TL;DR
This paper systematically evaluates recent graph embedding methods on biomedical networks, demonstrating their effectiveness in various biomedical link prediction and node classification tasks without relying on biological features.
Contribution
It provides a comprehensive comparison of 11 graph embedding methods on biomedical tasks, offering guidelines for their selection and hyper-parameter tuning.
Findings
Recent graph embedding methods achieve competitive results in biomedical tasks.
Embeddings can complement traditional biological features.

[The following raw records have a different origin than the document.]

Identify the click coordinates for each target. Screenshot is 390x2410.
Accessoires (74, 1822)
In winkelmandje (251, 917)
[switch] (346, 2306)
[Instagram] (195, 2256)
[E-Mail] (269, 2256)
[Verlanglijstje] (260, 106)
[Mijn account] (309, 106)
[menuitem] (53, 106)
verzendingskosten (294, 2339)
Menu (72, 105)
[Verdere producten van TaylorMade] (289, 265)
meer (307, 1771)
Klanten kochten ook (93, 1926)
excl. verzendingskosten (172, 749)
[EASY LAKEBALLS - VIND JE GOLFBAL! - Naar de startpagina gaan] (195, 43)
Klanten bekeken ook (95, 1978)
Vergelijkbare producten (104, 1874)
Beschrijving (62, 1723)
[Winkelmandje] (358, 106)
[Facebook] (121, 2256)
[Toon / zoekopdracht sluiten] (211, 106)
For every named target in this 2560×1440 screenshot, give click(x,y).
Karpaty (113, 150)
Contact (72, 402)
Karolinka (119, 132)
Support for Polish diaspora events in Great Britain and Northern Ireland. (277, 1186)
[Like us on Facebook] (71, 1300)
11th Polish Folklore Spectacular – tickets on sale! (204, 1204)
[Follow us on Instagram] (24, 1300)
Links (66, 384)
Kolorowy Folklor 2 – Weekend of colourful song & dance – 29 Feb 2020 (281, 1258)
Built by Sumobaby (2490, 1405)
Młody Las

Guidelines for method selection and hyper-parameter tuning are provided.
Abstract
Graph embedding learning that aims to automatically learn low-dimensional node representations, has drawn increasing attention in recent years. To date, most recent graph embedding methods are evaluated on social and information networks and are not comprehensively studied on biomedical networks under systematic experiments and analyses. On the other hand, for a variety of biomedical network analysis tasks, traditional techniques such as matrix factorization (which can be seen as a type of graph embedding methods) have shown promising results, and hence there is a need to systematically evaluate the more recent graph embedding methods (e.g. random walk-based and neural network-based) in terms of their usability and potential to further the state-of-the-art. We select 11 representative graph embedding methods and conduct a systematic comparison on 3 important biomedical link prediction…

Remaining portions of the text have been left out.